Most people would have ignored it. But from the smallest of tendrils, the fastest glimpse of the book of her mind, I could already tell that she was in trouble. MDMA is one of those drugs that promises bliss, and it delivers, but it’s far too easy to try prolong it past the lifetime that it offers.
Willow’s mind was a mess. Half-blissed out, half-panic, ranting about angels and demons and martyrdom, and laced through all of it, do I want to die or not I don’t know I don’t know I don’t know.

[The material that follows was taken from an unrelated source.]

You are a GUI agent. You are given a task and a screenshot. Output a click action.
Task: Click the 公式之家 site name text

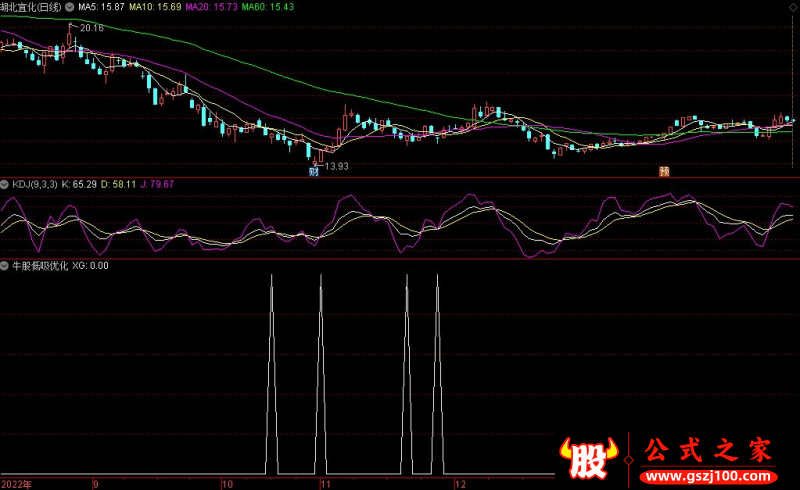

I put my unlit cigarette away. I’d been here dropping off a fare – pure chance, really – and recognized the striking blonde of her hair. Poor thing. I’d pulled enough (discreetly, and with no shortage of guilt) from her head the last time we’d run into each other for me to know exactly who she was.
I squatted down in front of her. “Hey. Can you hear me?”
“Mm.”
“I’ll take that as a yes. Do you remember me?”
“Mm. S-sorta.” Then she looked up at me, and wrinkled her nose. “Oh. Anglerfish boy.”
“Not a boy.” Beat. “Anglerfish?”
She just shook her head, lost in something that I couldn’t see. “…Thirsty.”
I touched her arm. She was burning up. “Yeah, looks like you’ve ODed.”
“Fuck. Again. Alright.”
Again? I sighed, trying not to feel frustrated that my attempted intervention last time had just ended up back here. People took… patience.
No, not that simple, or that trite. Trauma took patience. One of the upsides of our powers – the one that Will and I shared, among others – was that I knew, immediately, that she had been through hell. What kind of hell, only the newspaper stories and the lightning-fast images scrolling through her brain could tell me.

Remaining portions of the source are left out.